The rival rock stars of nanotech—carbon nanotubes and graphene—have joined forces to become a super group of late. They are now being combined to make supercapacitors or just to make the manufacturing process for one of them less arduous.

Now researchers in South Korea have joined them together to create one monolithically integrated flexible electronic device that can be synthesized in a single step and be attached to, among other things, live stag beetles that can be set loose to detect a range of environmental conditions or nerve gas agents.

In research, which was published in the journal Nano Letters (“In-situ Synthesis of Carbon Nanotube-Graphite Electronic Devices and Their Integrations onto Surfaces of Live Plants and Insects"), the Korean team developed a method using multiple catalysts to synthesize the all-carbon electronic devices so that they include transistors, electrodes, interconnects, and sensors all together that can fit onto a human fingernail or the back of a beetle.
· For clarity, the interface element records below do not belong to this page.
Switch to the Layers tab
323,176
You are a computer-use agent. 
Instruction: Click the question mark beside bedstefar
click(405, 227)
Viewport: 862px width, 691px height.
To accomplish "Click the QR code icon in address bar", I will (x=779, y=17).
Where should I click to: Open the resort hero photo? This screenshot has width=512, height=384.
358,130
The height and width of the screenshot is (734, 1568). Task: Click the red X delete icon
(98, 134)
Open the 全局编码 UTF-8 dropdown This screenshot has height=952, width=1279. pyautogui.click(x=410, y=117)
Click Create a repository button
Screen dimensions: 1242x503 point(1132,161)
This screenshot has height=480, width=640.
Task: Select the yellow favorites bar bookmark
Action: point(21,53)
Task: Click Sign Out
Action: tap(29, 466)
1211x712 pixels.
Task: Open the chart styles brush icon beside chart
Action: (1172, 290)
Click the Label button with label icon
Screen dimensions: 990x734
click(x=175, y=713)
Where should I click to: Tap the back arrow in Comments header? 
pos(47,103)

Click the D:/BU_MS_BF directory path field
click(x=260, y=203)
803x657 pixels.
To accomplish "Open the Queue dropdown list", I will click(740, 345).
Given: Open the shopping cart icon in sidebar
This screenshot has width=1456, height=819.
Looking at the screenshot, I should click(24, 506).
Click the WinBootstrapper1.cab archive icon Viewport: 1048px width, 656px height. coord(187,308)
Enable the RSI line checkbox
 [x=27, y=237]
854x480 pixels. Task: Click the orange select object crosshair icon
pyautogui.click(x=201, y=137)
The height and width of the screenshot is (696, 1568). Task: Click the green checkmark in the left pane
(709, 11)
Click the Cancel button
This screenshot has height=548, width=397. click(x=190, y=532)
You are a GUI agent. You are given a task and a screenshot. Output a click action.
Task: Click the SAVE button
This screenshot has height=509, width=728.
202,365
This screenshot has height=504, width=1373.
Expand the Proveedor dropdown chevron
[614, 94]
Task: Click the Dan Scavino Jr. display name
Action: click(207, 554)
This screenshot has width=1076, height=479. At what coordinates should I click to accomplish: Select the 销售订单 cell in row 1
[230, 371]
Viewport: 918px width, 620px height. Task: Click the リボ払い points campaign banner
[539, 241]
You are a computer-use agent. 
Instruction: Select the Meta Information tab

The design of the device takes advantage of carbon nanotubes semiconducting properties so that they serve as the transistors or the sensors, while the pure conductor properties of graphene allows it to serve as the material for the interconnects.

"The channel part requires semiconducting materials whose resistance can be sensitively controlled by external bias,” explained Jang-Ung Park, Assistant Professor at Ulsan National Institute of Science and Technology (UNIST), in an interview for “The electrode part needs metallic materials whose resistance is very small with the negligible change by external bias."

The Korean researchers, representing both the UNIST and the Korea Electrotechnology Research Institute, have demonstrated that the fully integrated, all-carbon devices can be attached to a wide variety of surfaces including plants, insects, paper, clothes, and human skin. The flexible electronic sensors remain attached to the surfaces by exploiting van der Waal forces, which represent all the attractive or repulsive forces between molecules that are not covalent bonds.

The researchers took the unusual step of applying the flexible sensors to plants and insects to see if the devices could be used to detect very low levels of DMMP vapor (1 ppm), which is used for producing nerve agents such as soma and sarin. Park told Nanoclast that his team's devices performed comparably to current state-of-the-art sensors and showed that the sensors could be used to monitor a variety of environmental conditions, including temperature, humidity, pollution, and infections. The devices do not need a battery because the researchers have integrated an antenna onto the devices that can be used to deliver power to them.

“We integrated antennas with our devices," Park said. "Thus, the wireless transportation of power and sensing signals was possible with no battery."

While the researchers initially have just demonstrated that the all-carbon flexible sensors can be used as environmental sensors, they intend to look at how the technology can be adapted for implantable and wearable devices.

“In this paper, we just demonstrated the detection of the nerve gas using the biocompatible devices," Park said. "As our future research, we will develop various sensing systems, including diabetes, pollutions and radioactivity, using the wearable electronic devices."